Gagasan utama perusahaan ini adalah bahwa di jaringan tradisional, orang kelebihan membayar untuk paket data yang tidak mereka gunakan sepenuhnnya. Noble menyebutnya sebagai “pajak data.” Di Noble, perusahaan mengklaim melakukan kebalikannya dengan membayar pelanggan agar mengurangi pemakaian ponsel.
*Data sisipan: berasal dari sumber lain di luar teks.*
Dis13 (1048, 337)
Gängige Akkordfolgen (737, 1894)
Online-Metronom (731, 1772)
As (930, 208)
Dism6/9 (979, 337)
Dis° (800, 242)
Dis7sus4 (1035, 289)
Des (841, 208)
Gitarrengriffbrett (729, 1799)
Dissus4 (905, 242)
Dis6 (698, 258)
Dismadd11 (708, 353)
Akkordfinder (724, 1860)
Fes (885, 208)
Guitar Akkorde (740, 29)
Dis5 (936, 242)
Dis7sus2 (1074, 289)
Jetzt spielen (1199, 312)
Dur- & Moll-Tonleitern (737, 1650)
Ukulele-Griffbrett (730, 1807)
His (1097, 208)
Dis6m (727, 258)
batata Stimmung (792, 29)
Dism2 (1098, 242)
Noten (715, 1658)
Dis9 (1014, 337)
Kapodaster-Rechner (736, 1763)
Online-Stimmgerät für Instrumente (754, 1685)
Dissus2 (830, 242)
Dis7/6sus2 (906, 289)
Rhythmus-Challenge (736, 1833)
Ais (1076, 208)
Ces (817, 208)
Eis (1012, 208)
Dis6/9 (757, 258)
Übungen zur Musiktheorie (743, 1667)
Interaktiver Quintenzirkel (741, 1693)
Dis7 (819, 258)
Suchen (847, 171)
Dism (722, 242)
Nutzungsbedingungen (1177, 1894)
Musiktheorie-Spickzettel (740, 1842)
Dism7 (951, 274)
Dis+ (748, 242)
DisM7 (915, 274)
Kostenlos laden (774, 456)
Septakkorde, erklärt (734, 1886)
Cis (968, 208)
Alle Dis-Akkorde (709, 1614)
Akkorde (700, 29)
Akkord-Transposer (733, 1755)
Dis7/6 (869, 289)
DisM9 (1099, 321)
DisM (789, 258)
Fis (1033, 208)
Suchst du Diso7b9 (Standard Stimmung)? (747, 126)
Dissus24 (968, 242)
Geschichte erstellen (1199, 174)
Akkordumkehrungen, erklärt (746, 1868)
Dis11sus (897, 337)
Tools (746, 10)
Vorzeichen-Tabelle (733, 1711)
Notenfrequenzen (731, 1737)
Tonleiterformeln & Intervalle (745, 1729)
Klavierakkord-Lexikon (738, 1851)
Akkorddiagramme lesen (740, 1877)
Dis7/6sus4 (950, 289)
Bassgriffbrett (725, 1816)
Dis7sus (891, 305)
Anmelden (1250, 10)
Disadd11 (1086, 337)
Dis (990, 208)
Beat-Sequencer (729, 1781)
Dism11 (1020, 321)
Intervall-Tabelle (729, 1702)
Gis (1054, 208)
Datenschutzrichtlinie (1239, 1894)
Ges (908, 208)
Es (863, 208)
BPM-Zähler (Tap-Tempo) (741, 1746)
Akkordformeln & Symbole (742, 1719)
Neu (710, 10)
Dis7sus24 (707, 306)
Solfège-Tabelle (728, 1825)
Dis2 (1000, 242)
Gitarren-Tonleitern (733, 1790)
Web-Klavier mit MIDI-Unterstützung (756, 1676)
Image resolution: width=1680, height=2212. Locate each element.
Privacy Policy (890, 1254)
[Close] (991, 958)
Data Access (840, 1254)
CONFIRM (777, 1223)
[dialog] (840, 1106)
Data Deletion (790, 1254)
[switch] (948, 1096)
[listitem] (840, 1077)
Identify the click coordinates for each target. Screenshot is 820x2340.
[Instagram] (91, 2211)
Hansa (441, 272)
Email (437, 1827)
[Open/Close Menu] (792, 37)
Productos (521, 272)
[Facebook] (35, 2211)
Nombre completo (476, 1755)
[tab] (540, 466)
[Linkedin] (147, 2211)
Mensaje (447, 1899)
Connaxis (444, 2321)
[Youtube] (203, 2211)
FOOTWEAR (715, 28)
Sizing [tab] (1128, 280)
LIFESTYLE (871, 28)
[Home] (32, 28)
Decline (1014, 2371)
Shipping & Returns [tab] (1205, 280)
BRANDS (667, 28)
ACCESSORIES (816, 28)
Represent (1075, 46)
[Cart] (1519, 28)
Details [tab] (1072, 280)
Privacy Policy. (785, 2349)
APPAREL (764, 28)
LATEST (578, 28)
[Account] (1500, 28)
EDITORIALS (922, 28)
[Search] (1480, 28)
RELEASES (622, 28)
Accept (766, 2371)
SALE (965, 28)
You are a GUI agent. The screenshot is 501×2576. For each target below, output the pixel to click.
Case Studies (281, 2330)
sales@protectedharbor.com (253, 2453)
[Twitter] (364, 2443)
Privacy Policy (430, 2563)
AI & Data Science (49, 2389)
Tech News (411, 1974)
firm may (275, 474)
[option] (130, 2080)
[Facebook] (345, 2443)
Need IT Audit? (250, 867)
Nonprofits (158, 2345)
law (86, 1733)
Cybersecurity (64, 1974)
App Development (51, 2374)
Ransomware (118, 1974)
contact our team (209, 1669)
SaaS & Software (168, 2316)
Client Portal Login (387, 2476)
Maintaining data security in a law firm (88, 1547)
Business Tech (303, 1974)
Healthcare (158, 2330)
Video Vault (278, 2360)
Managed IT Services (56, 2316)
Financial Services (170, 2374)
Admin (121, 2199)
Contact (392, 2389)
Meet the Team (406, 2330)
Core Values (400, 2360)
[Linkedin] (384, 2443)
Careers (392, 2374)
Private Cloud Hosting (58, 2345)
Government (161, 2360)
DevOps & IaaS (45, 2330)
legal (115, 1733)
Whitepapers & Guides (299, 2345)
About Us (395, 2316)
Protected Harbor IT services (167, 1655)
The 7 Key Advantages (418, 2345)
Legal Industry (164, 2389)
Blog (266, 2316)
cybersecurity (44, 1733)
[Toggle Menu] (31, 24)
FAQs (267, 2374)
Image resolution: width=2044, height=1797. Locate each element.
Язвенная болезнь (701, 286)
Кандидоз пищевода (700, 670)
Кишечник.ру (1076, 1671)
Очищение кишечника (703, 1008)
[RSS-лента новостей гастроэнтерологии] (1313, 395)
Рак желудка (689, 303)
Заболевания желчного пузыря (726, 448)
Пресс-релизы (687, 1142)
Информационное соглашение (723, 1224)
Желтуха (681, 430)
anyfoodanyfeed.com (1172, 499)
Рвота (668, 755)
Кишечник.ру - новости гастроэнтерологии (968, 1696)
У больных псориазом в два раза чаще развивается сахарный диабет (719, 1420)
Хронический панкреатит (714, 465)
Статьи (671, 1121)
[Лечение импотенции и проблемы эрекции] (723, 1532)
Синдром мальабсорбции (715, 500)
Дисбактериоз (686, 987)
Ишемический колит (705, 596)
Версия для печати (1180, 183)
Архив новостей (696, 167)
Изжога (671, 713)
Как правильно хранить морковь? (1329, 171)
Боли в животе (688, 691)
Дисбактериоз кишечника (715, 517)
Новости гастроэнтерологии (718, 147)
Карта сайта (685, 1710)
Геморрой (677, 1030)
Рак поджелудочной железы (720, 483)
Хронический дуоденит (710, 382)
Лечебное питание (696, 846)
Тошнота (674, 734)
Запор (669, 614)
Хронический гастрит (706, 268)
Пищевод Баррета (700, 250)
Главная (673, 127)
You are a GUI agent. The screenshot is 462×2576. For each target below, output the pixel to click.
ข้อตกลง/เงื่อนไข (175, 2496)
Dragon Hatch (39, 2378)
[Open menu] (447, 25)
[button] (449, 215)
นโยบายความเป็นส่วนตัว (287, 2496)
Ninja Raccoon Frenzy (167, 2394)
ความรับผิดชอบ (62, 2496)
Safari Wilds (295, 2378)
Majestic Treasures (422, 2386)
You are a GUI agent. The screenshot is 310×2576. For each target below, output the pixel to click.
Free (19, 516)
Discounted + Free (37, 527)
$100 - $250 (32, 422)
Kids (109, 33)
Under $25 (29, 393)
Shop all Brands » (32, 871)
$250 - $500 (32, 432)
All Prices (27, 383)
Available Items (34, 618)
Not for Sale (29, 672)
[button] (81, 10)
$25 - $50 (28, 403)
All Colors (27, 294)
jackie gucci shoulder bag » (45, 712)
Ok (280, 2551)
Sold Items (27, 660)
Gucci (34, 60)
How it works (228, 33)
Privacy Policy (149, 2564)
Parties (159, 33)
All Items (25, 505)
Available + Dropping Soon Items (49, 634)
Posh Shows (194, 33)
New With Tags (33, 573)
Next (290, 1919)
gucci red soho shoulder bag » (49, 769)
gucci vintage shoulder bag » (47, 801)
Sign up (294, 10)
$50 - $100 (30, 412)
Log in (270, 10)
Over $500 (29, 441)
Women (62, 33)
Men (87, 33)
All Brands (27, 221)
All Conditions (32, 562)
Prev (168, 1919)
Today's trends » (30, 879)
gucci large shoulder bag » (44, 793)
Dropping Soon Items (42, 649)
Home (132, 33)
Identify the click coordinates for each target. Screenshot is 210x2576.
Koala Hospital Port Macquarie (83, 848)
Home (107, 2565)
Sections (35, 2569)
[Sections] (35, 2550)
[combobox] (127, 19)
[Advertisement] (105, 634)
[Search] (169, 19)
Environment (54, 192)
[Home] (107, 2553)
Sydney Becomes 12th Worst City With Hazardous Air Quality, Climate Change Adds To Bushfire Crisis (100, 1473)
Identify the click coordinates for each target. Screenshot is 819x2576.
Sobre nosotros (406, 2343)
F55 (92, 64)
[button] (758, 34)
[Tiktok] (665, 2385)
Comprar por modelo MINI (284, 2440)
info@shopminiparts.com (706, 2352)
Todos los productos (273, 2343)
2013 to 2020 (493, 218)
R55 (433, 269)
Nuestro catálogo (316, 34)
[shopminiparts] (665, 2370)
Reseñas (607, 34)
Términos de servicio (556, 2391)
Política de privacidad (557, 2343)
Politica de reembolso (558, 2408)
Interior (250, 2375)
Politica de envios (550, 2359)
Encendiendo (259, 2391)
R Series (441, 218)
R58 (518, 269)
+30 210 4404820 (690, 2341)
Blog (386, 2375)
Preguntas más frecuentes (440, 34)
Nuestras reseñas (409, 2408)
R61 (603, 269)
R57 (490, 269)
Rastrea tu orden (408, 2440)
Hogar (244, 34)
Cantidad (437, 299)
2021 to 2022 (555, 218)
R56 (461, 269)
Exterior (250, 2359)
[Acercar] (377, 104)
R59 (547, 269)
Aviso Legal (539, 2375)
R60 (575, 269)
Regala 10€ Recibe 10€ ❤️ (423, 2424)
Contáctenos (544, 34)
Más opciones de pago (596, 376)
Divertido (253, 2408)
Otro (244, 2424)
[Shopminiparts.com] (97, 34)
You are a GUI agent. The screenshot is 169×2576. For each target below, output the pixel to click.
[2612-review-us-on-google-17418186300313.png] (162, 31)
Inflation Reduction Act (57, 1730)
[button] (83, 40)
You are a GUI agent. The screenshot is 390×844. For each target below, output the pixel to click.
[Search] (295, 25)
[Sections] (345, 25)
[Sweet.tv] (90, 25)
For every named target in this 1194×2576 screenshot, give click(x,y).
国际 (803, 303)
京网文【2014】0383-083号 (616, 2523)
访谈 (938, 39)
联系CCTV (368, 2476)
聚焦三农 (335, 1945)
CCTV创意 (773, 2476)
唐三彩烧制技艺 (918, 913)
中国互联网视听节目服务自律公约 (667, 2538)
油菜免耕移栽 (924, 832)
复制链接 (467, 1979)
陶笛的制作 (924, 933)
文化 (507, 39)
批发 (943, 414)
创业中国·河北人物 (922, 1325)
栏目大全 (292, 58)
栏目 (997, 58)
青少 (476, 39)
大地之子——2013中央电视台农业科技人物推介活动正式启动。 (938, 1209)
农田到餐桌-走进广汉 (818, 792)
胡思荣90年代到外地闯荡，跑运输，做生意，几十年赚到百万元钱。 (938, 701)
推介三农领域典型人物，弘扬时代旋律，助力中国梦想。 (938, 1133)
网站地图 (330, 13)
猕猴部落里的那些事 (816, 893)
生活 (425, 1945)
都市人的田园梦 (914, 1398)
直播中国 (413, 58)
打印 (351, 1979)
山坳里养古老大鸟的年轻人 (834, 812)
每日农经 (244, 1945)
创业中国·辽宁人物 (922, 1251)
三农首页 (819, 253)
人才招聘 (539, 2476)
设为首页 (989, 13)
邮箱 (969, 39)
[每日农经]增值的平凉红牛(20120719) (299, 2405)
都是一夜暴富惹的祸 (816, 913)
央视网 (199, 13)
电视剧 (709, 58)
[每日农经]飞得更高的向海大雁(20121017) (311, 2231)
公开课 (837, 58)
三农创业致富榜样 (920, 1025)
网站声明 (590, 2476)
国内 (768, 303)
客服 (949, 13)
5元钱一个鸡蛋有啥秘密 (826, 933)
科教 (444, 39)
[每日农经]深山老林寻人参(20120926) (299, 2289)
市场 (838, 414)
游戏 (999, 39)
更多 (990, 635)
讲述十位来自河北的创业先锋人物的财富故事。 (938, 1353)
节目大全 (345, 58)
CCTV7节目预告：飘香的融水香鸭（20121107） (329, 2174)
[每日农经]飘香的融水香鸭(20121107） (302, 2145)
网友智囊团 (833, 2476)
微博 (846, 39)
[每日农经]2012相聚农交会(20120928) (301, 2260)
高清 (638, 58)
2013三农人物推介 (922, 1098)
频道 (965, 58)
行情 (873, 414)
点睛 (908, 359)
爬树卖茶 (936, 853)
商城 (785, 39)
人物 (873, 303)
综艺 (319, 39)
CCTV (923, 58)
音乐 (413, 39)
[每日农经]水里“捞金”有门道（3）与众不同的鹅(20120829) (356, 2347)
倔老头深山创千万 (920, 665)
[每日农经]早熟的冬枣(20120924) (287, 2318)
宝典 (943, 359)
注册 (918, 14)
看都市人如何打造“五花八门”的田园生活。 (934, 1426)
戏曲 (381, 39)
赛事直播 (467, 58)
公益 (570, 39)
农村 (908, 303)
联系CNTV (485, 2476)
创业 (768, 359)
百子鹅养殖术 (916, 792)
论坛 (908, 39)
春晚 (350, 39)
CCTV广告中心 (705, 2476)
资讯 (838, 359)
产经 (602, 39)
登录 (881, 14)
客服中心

Kini, Noble berkolaborasi dengan operator lain yang tak kalah unik, Helium Mobile. Helium menawarkan paket data dengan harga mulai $15 hingga $30 per bulan, mencakup akses 5G serta akses ke jaringan hotspot berbasis kripto miliknya. Jaringan Helium Mobile memberi imbalan berupa token kepada pemilik hotspot sebagai ganti penyediaan jangkauan pada jaringan. Kesepakatan ini akan memisahkan Helium Mobile dari Nova Labs, perusahaan induk yang perjalanannya—pendek sekaligus penuh kontroversi—sudah diwarnai perdebatan.

Helium Mobile telah mencatatkan hampir 600.000 pendaftaran sejak peluncurannya pada 2023, meskipun angka itu termasuk mereka yang mungkin sudah membatalkan paketnya. Sekarang, bisnis ini resmi bergabung di bawah naungan Noble Mobile.

Menurut Yang, tidak banyak yang berubah bagi pengguna Noble Mobile untuk saat ini. Meskipun pengguna suatu saat nanti akan mendapatkan akses ke Helium Network.

MEMBACA  MMS, Pengobatan Alternatif Populer, Beracun pada Dosis 'Terapi', Peringatkan Para Ilmuwan

“Yang berubah adalah bahwa Noble kini menjadi perusahaan yang jauh lebih besar. Lebih banyak anggota berarti lebih banyak daya tawar, lebih banyak sumber daya, dan lebih banyak kemampuan untuk membangun hal-hal yang sudah kami janjikan sejak hari pertama,” tulis Yang dalam pos blog terkait kesepakatan ini.

Helium, dalam pengumuman terpisahnya, juga menyampaikan tidak akan ada perubahan bagi pelanggan mereka dalam jangka pendek.

Namun, tidak semua orang menyambut baik pengumuman ini. “Jaringan ‘rakyat’ kini dimiliki satu orang, wkwkwk,” tulis seorang pengguna menanggapi pengumuman Helium di X.
“Saya tidak tahu ternyata jaringan ‘terdesentralisasi’ bisa dijual,” timpa yang lain.

Chief Operating Officer Helium, Frank Mong kepada Fortune mengatakan bahwa Helium Mobile diciptakan sebagai bukti konsep bahwa sebuah “jaringan yang dijalankan individu melalui hotspot cukup bernilai” dan perusahaan induknya, Nova Labs, tak lagi perlu mengoperasikan operator selulernya sendiri.

“Dengan terbuktinya hal itu, tim Helium memasuki fase baru: membangun platform konektivitas cerdas yang memanfaatkan semua kemampuan yang telah ditunjukkan Helium Network, membukanya sehingga operator manapun—atau layanan terhubung lainnya—dapat membangun di atasnya, termasuk Noble Mobile,” tulis perusahaan tersebut dalam pos blog pertanyaan komentar belum ditanggapi.